[Opening Excerpt provided section]
The later Fluge & Mella negative 2019 phase III multi-center rituximab study would have had much fewer Giardia lamblia patients (because it was conducted in several other cities, not just Bergen).

On the assumption that rituximab works for Giardia lamblia ME/CFS, if there were Giardia lamblia patients in the two phase II studies, this might explain why these studies were positive, whereas the later phase III study was negative.




In 2004 in Bergen Norway, there was a major outbreak of giardiasis (Giardia lamblia infection) resulting from sewage contamination of the drinking water supply, which affected an estimated 2500 people (with 1300 actual laboratory-confirmed cases of giardiasis).

Bergen of course is the city where Oystein Fluge and Olav Mella conducted their phase II rituximab studies.

From March 2009 to March 2010, five years after the giardiasis outbreak, 253 patients who had been suffering chronic fatigue symptoms ever since their giardiasis were recruited to participate in a 2013 study at Haukeland University Hospital in Bergen. The study concluded that 41.5% of the participants had ME/CFS by the CDC Fukuda criteria.
[Closing Excerpt provided section]
[Opening Records section]
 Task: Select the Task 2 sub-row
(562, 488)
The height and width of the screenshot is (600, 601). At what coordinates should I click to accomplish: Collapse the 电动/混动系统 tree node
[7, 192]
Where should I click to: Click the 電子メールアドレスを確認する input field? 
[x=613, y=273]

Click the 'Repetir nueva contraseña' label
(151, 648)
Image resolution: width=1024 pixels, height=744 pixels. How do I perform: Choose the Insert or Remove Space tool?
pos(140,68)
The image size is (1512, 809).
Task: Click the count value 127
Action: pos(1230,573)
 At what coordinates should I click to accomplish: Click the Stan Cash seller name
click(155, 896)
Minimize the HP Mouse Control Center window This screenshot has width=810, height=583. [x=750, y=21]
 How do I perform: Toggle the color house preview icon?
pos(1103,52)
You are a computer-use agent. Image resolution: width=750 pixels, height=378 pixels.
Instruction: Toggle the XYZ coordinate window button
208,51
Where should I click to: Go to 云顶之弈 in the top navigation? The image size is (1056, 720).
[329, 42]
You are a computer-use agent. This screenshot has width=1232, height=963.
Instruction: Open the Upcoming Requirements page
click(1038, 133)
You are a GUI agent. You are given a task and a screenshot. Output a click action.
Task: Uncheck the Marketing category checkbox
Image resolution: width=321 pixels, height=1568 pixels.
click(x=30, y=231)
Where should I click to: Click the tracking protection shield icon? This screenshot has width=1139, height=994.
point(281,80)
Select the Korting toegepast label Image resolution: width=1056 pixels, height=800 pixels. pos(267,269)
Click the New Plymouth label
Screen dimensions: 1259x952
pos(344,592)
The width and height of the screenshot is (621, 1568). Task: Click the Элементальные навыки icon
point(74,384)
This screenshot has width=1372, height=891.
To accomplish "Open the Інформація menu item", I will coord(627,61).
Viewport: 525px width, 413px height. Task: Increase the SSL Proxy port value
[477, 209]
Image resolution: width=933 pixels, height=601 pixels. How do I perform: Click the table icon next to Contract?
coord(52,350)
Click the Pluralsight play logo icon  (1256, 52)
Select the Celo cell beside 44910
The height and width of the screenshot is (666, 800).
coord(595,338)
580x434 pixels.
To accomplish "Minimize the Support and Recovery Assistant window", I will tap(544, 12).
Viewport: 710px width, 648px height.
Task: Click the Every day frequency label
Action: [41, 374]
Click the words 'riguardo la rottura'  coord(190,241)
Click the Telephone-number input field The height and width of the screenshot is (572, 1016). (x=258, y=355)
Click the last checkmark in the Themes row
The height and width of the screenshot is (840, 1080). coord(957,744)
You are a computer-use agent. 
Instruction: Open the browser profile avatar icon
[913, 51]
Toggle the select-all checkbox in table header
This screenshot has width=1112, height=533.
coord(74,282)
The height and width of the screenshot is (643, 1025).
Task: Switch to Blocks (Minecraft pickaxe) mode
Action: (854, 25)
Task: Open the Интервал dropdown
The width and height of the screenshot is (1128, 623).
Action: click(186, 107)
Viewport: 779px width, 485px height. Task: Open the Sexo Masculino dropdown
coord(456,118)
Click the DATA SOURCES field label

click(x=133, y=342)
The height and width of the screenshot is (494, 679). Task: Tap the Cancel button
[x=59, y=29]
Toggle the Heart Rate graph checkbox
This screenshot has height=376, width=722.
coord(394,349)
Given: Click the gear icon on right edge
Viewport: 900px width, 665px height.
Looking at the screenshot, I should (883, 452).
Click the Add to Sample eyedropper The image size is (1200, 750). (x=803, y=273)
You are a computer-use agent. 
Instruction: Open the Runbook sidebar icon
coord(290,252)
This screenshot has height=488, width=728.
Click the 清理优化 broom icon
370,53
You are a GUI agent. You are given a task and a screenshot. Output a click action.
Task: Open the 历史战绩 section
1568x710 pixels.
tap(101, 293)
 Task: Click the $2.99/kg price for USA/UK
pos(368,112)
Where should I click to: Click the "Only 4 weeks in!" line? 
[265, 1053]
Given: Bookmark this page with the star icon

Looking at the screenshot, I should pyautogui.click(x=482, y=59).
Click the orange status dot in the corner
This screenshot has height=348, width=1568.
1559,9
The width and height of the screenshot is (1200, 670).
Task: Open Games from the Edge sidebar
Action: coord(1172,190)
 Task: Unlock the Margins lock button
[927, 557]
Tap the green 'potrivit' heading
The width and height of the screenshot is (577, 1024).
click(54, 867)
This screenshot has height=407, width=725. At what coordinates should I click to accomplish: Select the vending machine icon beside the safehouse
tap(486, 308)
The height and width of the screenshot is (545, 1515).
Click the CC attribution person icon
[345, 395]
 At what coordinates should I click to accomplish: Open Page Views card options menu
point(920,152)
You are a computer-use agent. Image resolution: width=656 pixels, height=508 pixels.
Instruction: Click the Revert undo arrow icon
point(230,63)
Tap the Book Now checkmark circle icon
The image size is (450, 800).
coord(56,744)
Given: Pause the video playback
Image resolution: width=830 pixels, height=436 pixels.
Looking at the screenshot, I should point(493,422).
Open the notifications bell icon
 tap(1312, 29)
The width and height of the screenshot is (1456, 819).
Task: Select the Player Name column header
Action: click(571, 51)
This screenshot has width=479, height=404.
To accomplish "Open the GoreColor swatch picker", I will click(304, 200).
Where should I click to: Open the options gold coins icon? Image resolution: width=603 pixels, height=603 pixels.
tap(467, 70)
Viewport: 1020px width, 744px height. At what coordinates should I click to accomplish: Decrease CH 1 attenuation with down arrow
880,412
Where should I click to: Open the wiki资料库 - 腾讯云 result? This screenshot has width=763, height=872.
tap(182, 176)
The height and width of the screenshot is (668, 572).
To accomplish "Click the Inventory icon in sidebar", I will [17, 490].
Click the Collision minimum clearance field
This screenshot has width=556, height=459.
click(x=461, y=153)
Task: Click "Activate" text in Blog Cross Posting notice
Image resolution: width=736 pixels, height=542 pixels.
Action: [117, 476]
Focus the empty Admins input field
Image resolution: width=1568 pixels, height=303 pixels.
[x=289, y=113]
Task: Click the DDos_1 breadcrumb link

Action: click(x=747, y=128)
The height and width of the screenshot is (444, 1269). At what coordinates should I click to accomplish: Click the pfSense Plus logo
[Closing Records section]
Tasks to perform ->
1 – In the passage on rituximab and Giardia, why would the 2019 phase III study have had far fewer Giardia lamblia patients?
2 – Echo the passage on rituximab and Giardia between "The later Fluge" and "study was negative.", inclusive.
The stored items are separate from the passage and stand on their own.

Results of the exercise ->
1 – It was run in several other cities as well as Bergen. Bergen is where the 2004 giardiasis outbreak happened and where the phase II studies were done.

2 –
The later Fluge & Mella negative 2019 phase III multi-center rituximab study would have had much fewer Giardia lamblia patients (because it was conducted in several other cities, not just Bergen).

On the assumption that rituximab works for Giardia lamblia ME/CFS, if there were Giardia lamblia patients in the two phase II studies, this might explain why these studies were positive, whereas the later phase III study was negative.